As the weather heats up many families will cool down by swimming at pools, rivers, lakes, ponds and the ocean. But a new report from Safe Kids Worldwide offers a warning about drowning: families need to pay more attention to swimming safety — especially in open water.
"We used to hear a lot about kids drowning in pools and there has been a fair amount of work done in that area, and we have seen those drownings decrease," Morag Mackay, director of research at Safe Kids Worldwide, told TODAY. "But drownings in open water have increased."
The report — Hidden Hazards: An Exploration of Open Water Drowning and Risks for Children — finds that 43 percent of drowning occur in open water, such as quarries, oceans, lakes, rivers, retention ponds, reservoirs and ponds.
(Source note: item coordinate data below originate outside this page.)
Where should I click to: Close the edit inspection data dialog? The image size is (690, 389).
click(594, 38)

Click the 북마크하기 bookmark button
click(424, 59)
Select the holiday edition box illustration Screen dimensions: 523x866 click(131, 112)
Drowning in pools makes up 38 percent of drownings.
In total in 2016, 1,000 children from infancy to age 19 drowned, the highest number of drowning fatalities since 2011. On top of that, more than 7,000 children visited an emergency room because of a near-drowning. At least 80 percent of children who drown in open water are boys; half of all open water fatalities are teens, age 15 to 19.
"We socialize boys to take more risks and therefore that is part of it," Mackay said. "We may supervise slightly different based on the gender of the kids."
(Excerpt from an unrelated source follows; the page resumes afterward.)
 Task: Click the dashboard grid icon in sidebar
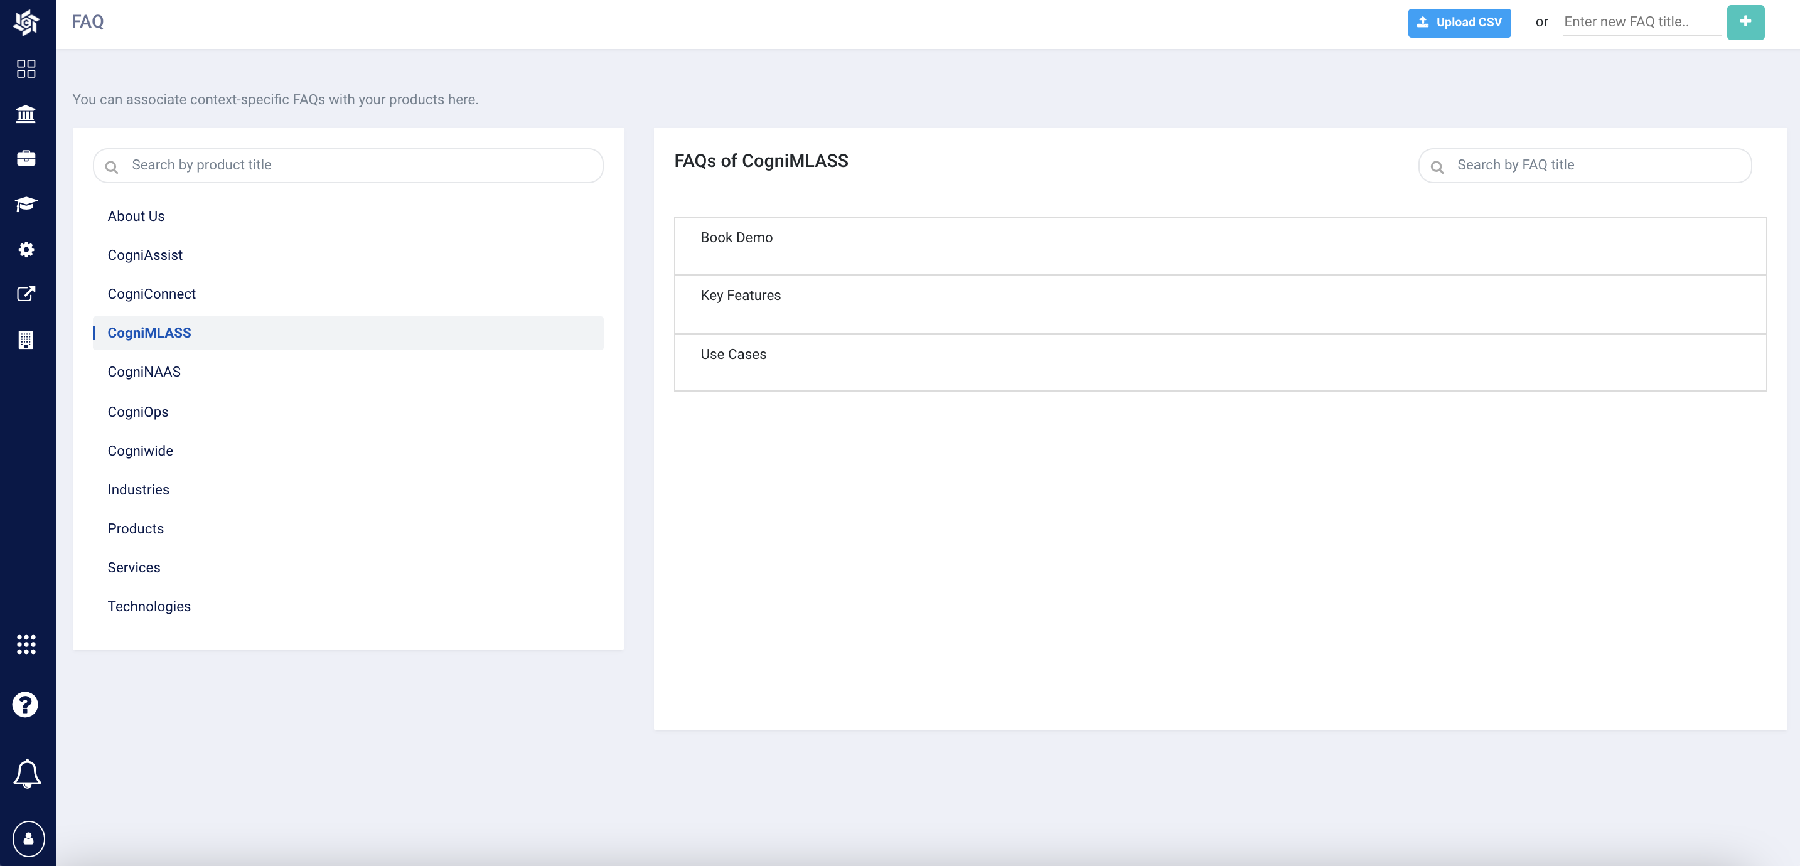coord(26,68)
The report also notes that African American and Native American children and teens are at an increased risk of drowning deaths.
"We see racial disparities in swimming ability and access to swim lessons," Mackay said. "Something that society can do is really look at where opportunities are for kids learning how to swim."
While learning how to swim reduces the risk of drowning and near drownings, the report encourages parents to be mindful of the differences between pool and open-water swimming.
The risks from swimming in open water include:
Rapid water temperature changes
Difficult to judge distances
Increased vegetation and rocks
For safer open water swimming the organization recommends teaching open water swimming, as well as pool swimming, and having a designated "watcher" who keeps an eye on swimmers the whole time they're in the water.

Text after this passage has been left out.